#### [Requirement 1]
Using the post about ChIPseq peak annotation, answer each question:
(a) Which histone mark is the ChIPseq data set enriching for?
(b) Which program was used to call the peaks?
(c) Which package is txdb extracted from?
#### [Requirement 2]
From the post about ChIPseq peak annotation, return everything from "This is the" down to "peaks from MACS2.", copied word for word.

#### [Provided text]
-------------------------
Hi everyone, first post here!
I'm currently working on a ChIPseq data set enriching for H3K27me3 between four Arabidopsis genotypes.
My current problem is at the annotation step using annotatepeak from ChIPseeker. Because the peaks I have called (using MACS2) are broad, they cover multiple loci in the genome, but only become annotated with the closest TSS instead of say, three different loci. As a result, identifying differentially methylated regions between my WT and mutants is quite error prone when I look at the bed files in IGV. I've tried to show an example in the image attached.
This is the line of code I use in R:
WT_consensus_anno <- annotatePeak(WT_covered_granges, tssRegion=c(-3000, 3000),
TxDb=txdb, annoDb="org.At.tair.db")
Where txdb is extracted from the TxDb.Athaliana.BioMart.plantsmart28 package, and WT_covered_granges is a GRanges object containing the called peaks from MACS2.
-------------------------
#### [Records]
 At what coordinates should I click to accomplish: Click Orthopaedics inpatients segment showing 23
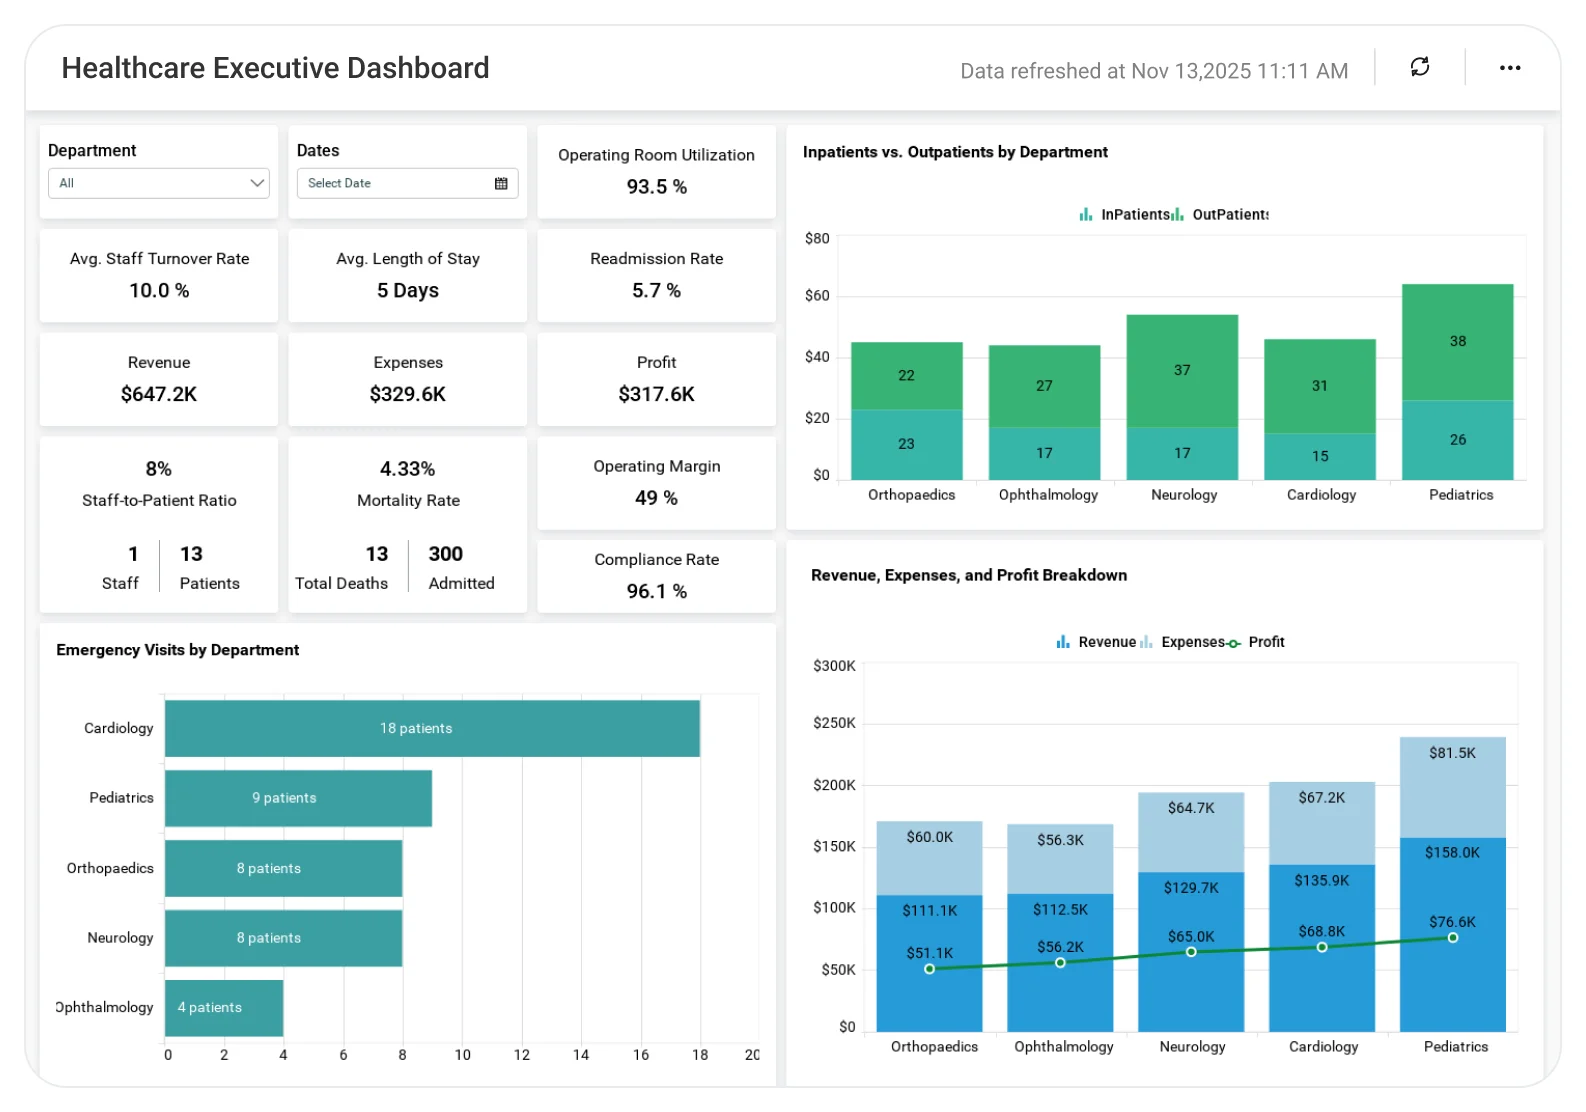click(x=907, y=444)
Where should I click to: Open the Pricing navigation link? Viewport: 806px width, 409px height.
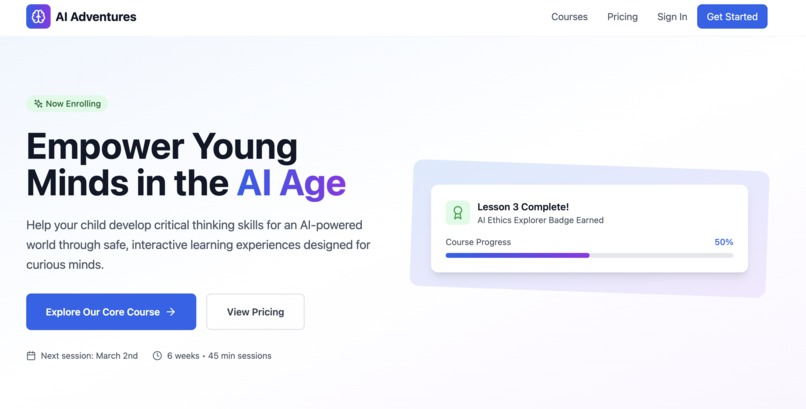[x=622, y=16]
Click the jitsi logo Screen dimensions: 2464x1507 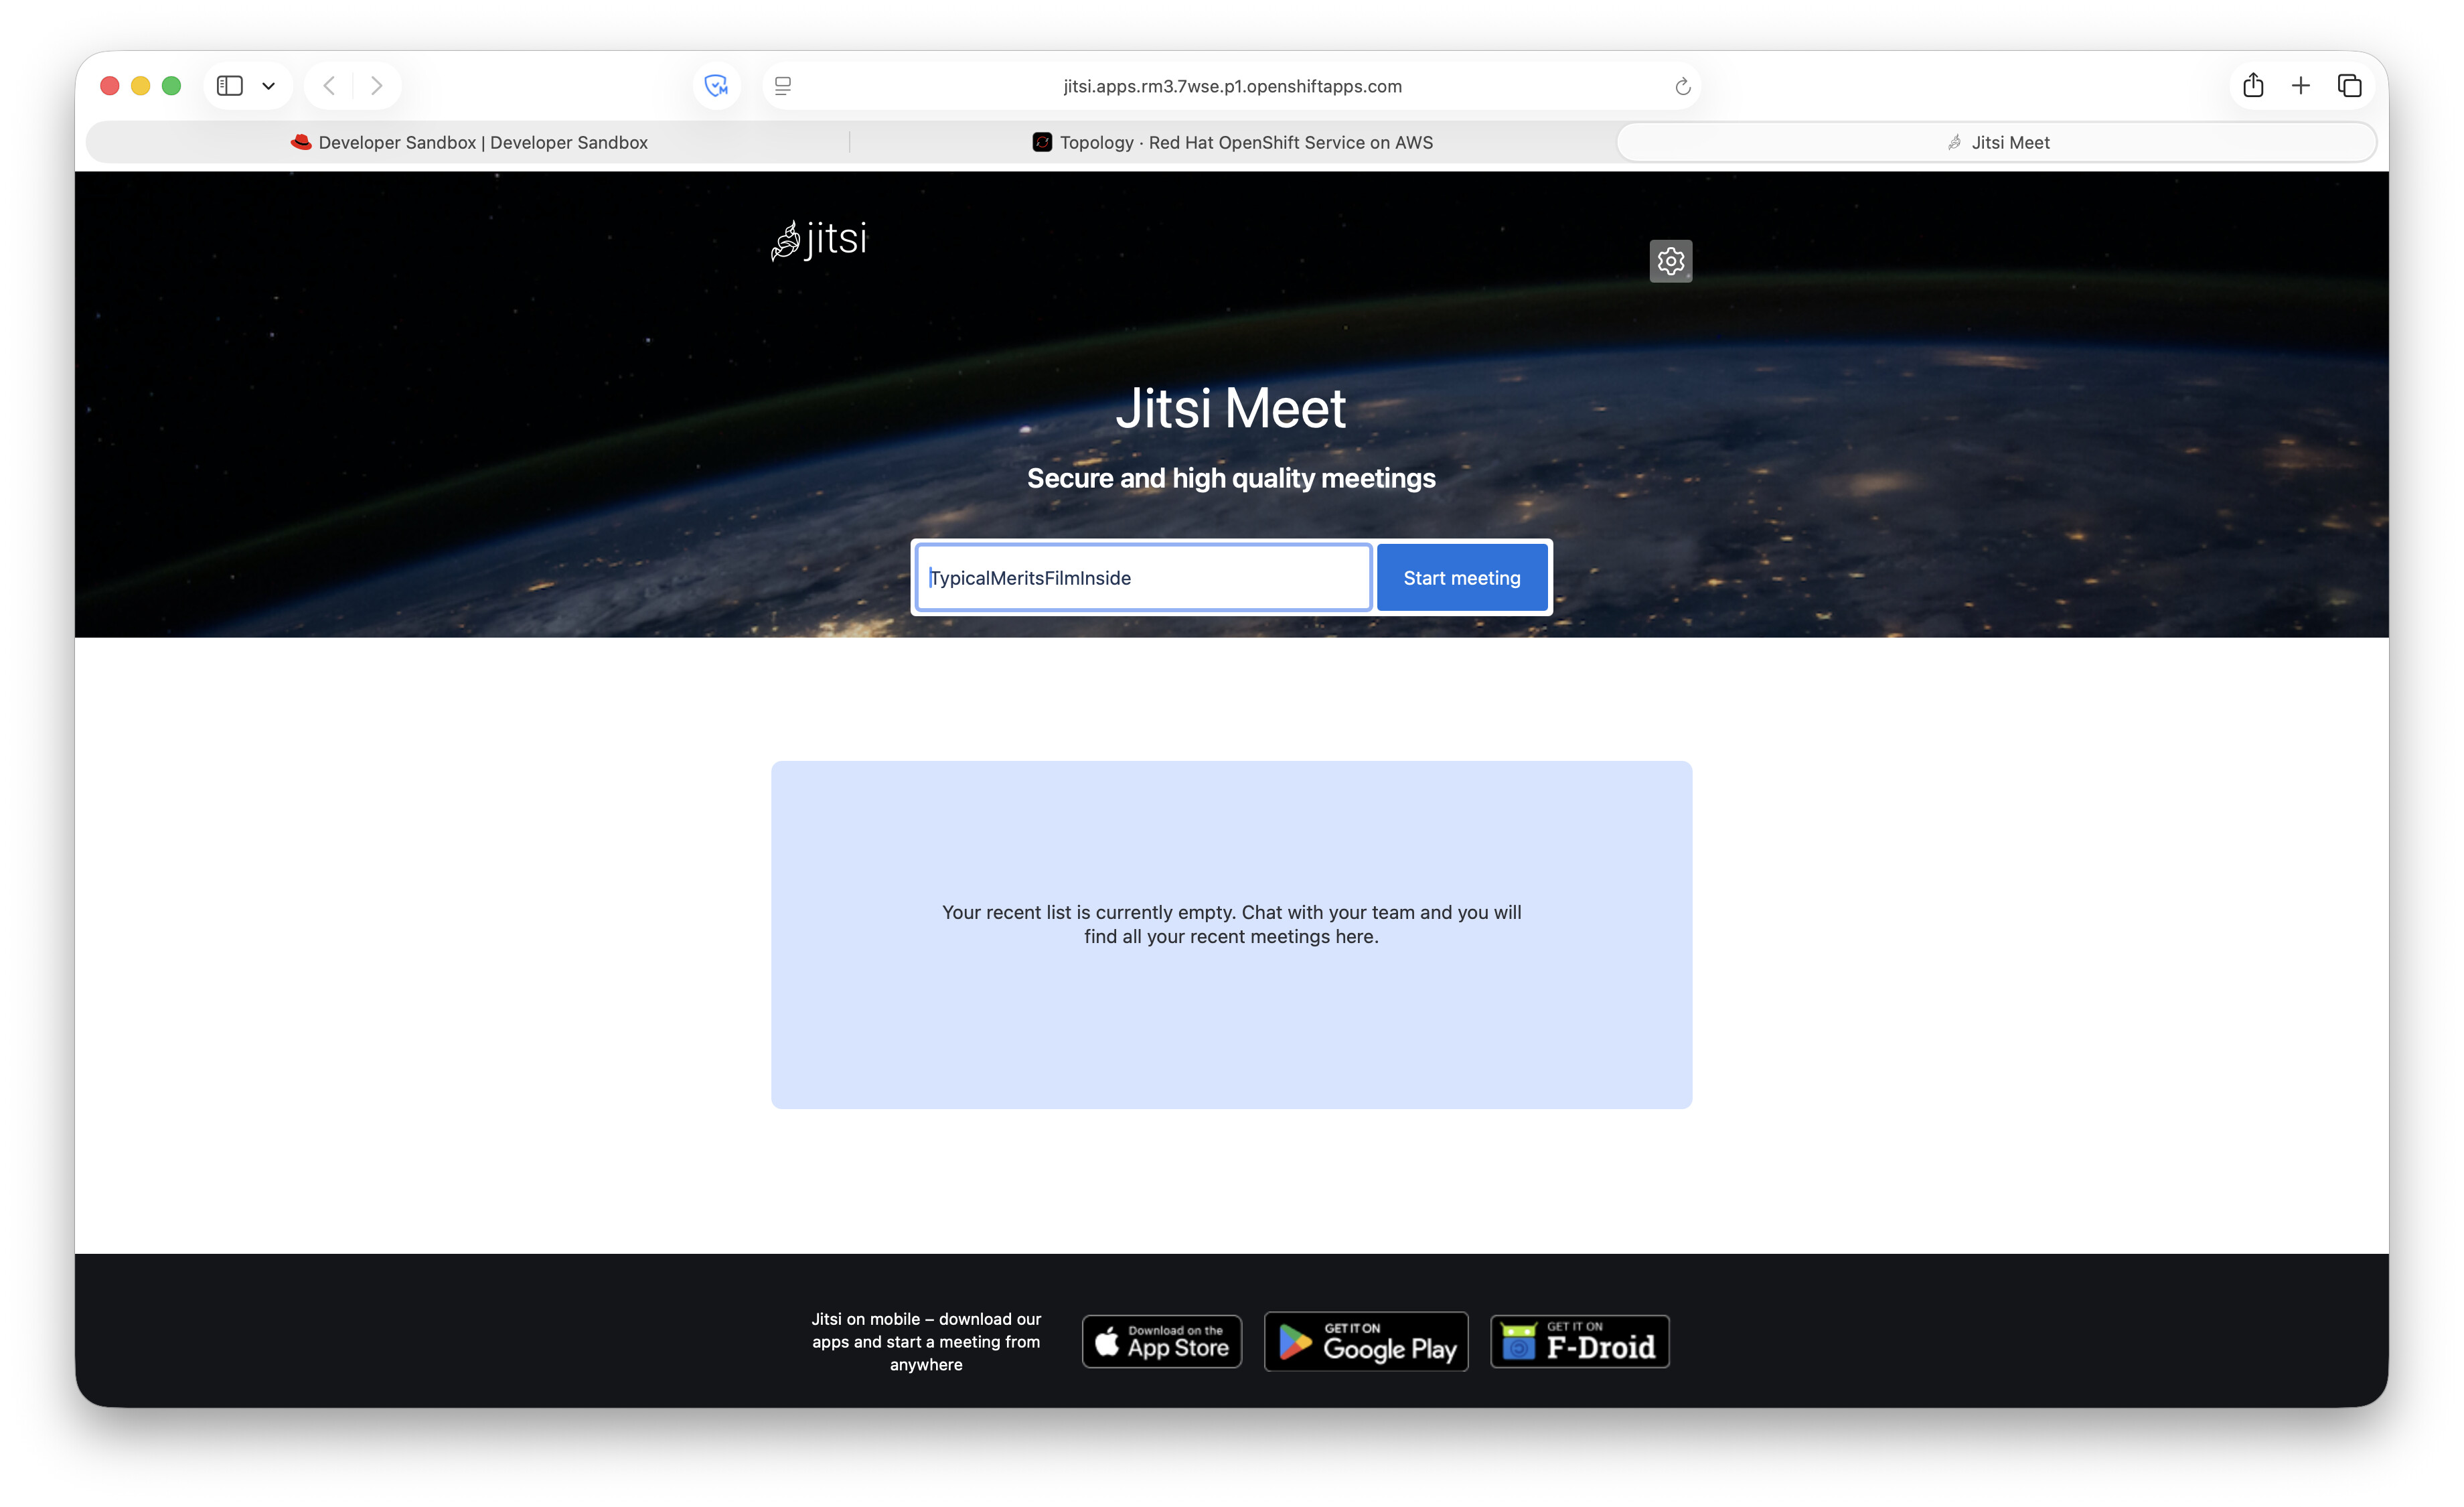tap(819, 240)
-------------------------
#### [Your response 1]
(a) H3K27me3
(b) MACS2
(c) TxDb.Athaliana.BioMart.plantsmart28

#### [Your response 2]
This is the line of code I use in R:
WT_consensus_anno <- annotatePeak(WT_covered_granges, tssRegion=c(-3000, 3000),
TxDb=txdb, annoDb="org.At.tair.db")
Where txdb is extracted from the TxDb.Athaliana.BioMart.plantsmart28 package, and WT_covered_granges is a GRanges object containing the called peaks from MACS2.